*Material for this exercise:*
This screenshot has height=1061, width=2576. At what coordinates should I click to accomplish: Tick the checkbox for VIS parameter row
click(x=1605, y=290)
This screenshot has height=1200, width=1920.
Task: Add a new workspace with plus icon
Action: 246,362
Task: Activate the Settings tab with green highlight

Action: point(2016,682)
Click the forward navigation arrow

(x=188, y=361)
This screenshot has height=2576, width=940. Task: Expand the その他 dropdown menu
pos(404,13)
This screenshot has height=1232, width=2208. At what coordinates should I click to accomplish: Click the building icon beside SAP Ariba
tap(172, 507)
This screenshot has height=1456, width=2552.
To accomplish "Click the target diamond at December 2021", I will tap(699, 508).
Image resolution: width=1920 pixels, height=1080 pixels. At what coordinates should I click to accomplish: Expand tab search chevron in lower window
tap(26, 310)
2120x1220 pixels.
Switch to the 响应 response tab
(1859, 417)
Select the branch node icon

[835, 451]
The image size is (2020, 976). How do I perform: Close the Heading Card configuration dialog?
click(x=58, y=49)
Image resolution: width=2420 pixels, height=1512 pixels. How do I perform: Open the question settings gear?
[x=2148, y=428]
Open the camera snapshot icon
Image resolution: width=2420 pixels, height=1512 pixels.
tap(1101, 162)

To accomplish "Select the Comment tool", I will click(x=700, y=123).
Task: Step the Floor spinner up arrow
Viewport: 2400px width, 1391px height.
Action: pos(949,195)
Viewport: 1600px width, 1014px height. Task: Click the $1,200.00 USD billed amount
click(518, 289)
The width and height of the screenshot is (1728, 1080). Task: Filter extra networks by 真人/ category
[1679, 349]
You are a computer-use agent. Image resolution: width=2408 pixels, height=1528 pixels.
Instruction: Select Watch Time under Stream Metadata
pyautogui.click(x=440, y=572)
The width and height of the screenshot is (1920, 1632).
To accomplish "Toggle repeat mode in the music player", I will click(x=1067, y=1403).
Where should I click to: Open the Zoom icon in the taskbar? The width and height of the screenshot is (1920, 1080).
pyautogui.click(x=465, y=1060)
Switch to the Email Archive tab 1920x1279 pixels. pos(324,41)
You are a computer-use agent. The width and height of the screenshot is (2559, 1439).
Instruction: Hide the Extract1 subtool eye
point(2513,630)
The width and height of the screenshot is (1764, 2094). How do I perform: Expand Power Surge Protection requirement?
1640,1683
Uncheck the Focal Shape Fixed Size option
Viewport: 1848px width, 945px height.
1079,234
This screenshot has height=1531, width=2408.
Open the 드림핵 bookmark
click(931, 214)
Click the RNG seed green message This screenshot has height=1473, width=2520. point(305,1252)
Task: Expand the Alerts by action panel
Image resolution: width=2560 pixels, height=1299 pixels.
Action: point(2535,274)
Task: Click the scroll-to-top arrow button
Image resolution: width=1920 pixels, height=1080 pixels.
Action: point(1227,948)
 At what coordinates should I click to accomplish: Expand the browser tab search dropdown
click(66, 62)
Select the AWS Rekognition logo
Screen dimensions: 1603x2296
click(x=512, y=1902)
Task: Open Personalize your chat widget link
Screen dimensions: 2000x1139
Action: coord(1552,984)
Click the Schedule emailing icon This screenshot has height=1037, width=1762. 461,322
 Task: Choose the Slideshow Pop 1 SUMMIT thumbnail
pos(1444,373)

*Task to complete:* Working from the material above, restate word for word the lines between the line with "Where should I" and the line with "Click the RNG", both included, and only those.

*Result of the exercise:*
Where should I click to: Open the Zoom icon in the taskbar? The width and height of the screenshot is (1920, 1080).
pyautogui.click(x=465, y=1060)
Switch to the Email Archive tab 1920x1279 pixels. pos(324,41)
You are a computer-use agent. The width and height of the screenshot is (2559, 1439).
Instruction: Hide the Extract1 subtool eye
point(2513,630)
The width and height of the screenshot is (1764, 2094). How do I perform: Expand Power Surge Protection requirement?
1640,1683
Uncheck the Focal Shape Fixed Size option
Viewport: 1848px width, 945px height.
1079,234
This screenshot has height=1531, width=2408.
Open the 드림핵 bookmark
click(931, 214)
Click the RNG seed green message This screenshot has height=1473, width=2520. point(305,1252)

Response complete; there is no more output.